Equilibrium selection via adaptation: Using genetic programming to model learning in a coordination game

Abstract

This paper models adaptive learning behavior in a simple coordination game that Van Huyck, Cook and Battalio (1994) have investigated in a controlled laboratory setting with human subjects. We consider how populations of arti- ficially intelligent players behave when playing the same game. We use the genetic programming paradigm, as developed by Koza (1992, 1994), to model how a population of players might learn over time. In genetic programming one seeks to breed and evolve highly fit computer programs that are capable of solving a given problem. In our application, each computer program in the population can be viewed as an individual agent’s forecast rule. The various forecast rules (programs) then repeatedly take part in the coordination game evolving and adapting over time according to principles of natural selection and population genetics.We argue that the genetic programming paradigm that we use has certain advantages over other models of adaptive learning behavior in the context of the coordination game that we consider. We find that the pattern of behavior generated by our population of artificially intelligent players is remarkably similar to that followed by the human subjects who played the same game. In particular, we find that a steady state that is theoretically unstable under a myopic, best-response learning dynamic turns out to be stable under our genetic-programming-based learning system, in accordance with Van Huyck et al.’s (1994) finding using human subjects. We conclude that genetic programming techniques may serve as a plausible mechanism for modeling human behavior, and may also serve as a useful selection criterion in environments with multiple equilibria.

• _DATA FOR ANALYSIS_
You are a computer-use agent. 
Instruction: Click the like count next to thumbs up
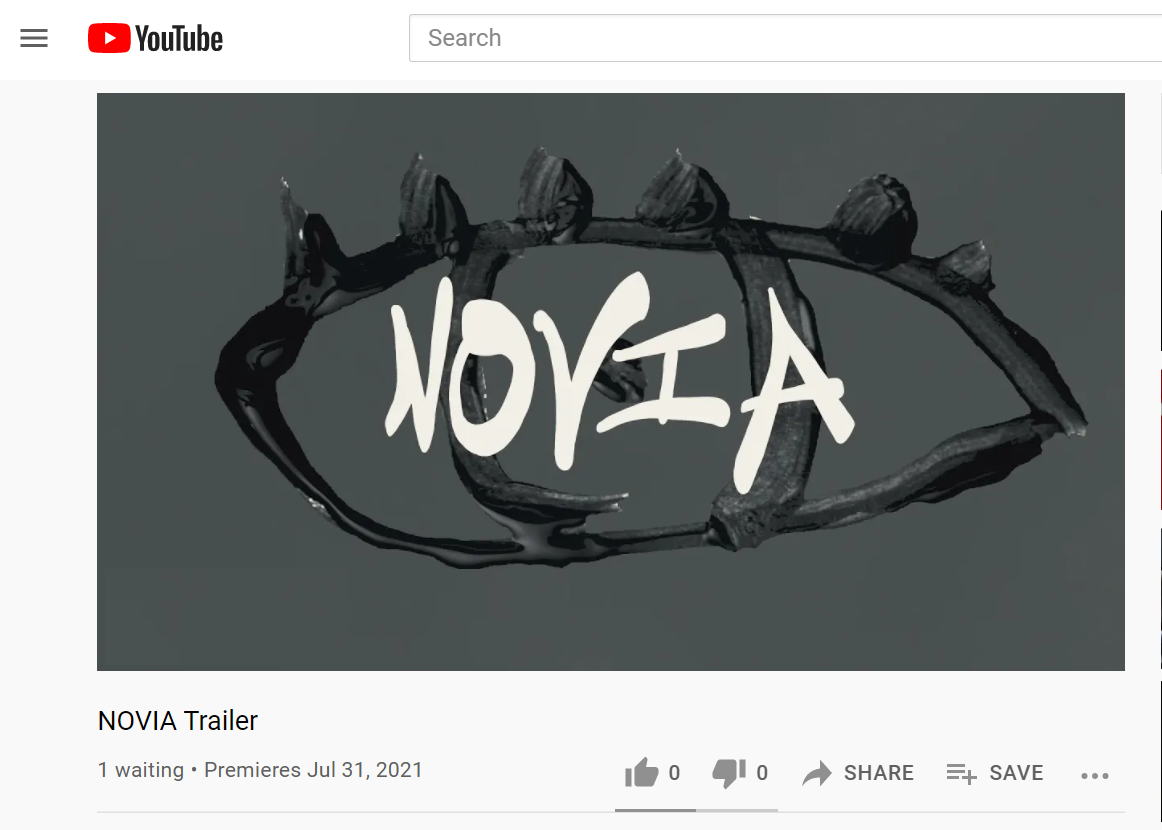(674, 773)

==

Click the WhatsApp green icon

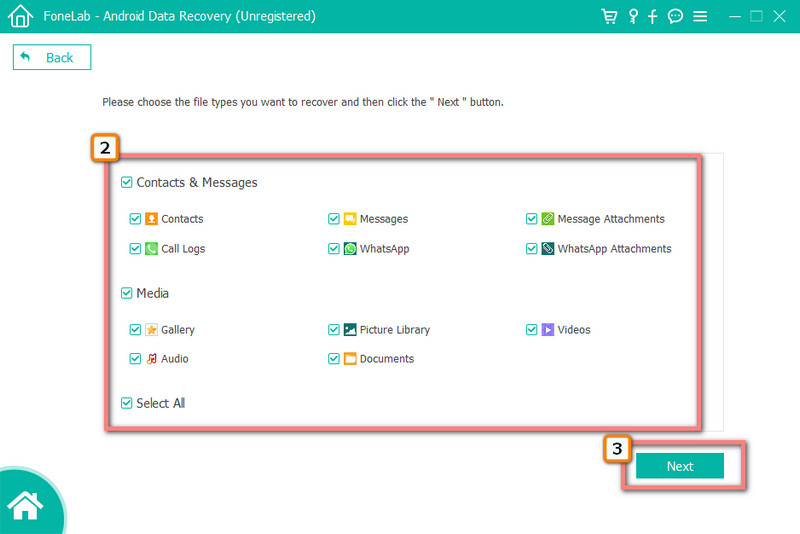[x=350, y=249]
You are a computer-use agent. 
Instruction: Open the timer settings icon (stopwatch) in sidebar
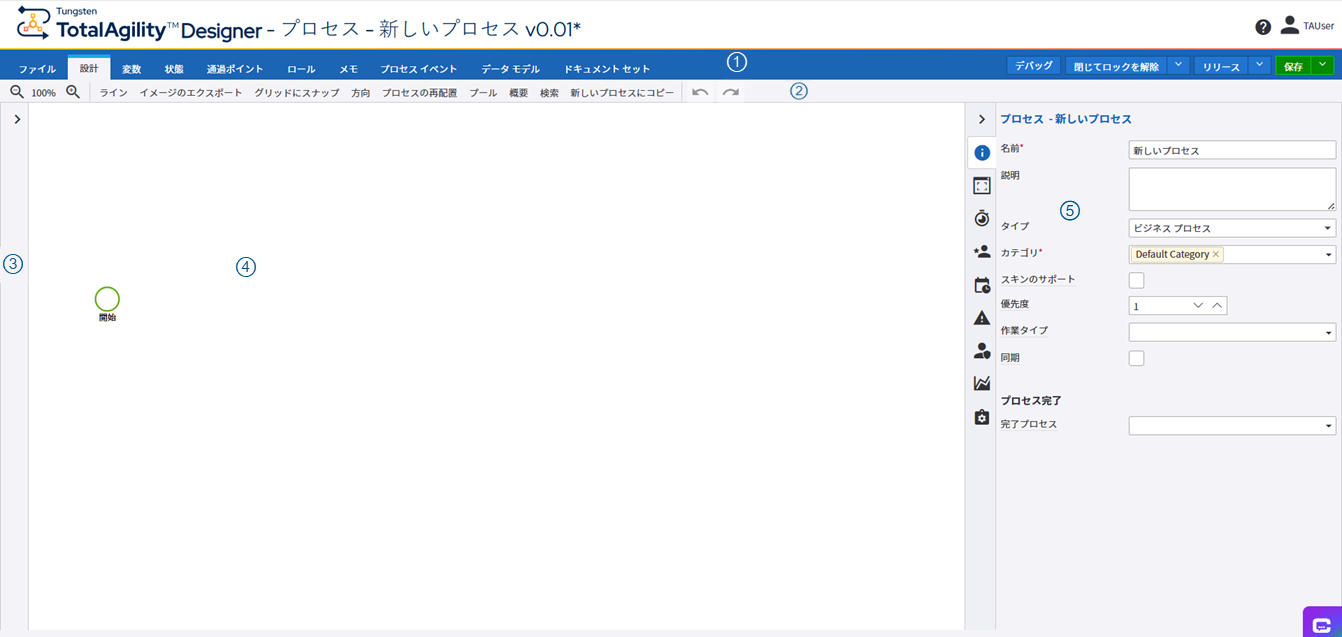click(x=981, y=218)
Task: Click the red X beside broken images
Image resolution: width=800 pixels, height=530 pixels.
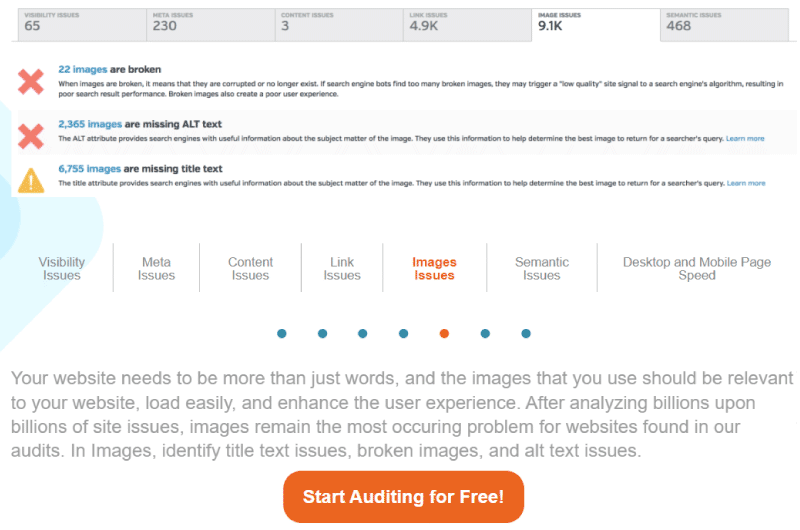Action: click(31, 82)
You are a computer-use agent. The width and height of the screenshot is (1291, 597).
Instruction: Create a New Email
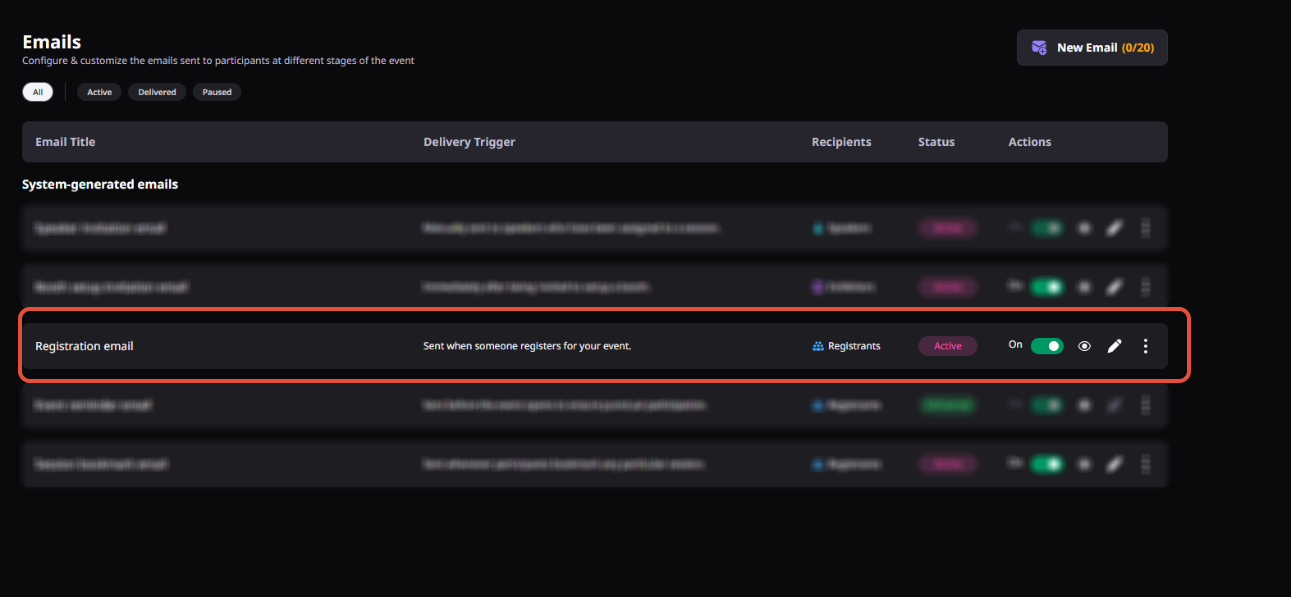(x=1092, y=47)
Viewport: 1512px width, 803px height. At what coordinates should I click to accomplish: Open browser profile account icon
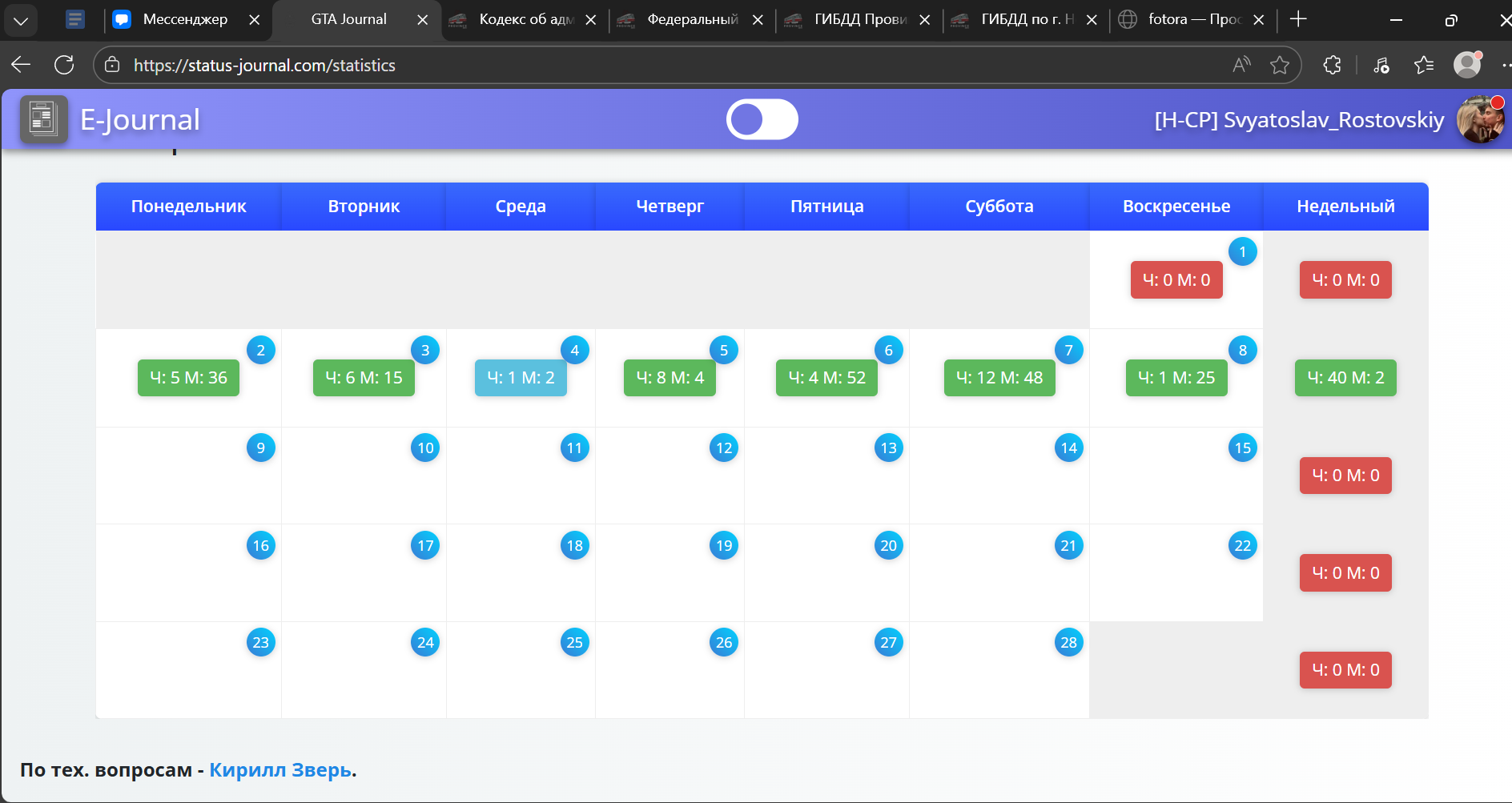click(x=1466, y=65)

• _ASSIGNMENT_
In the abstract on genetic programming and coordination games, what can each computer program in the population be viewed as?

• _SOLUTION FOR THIS PROBLEM_
An individual agent's forecast rule.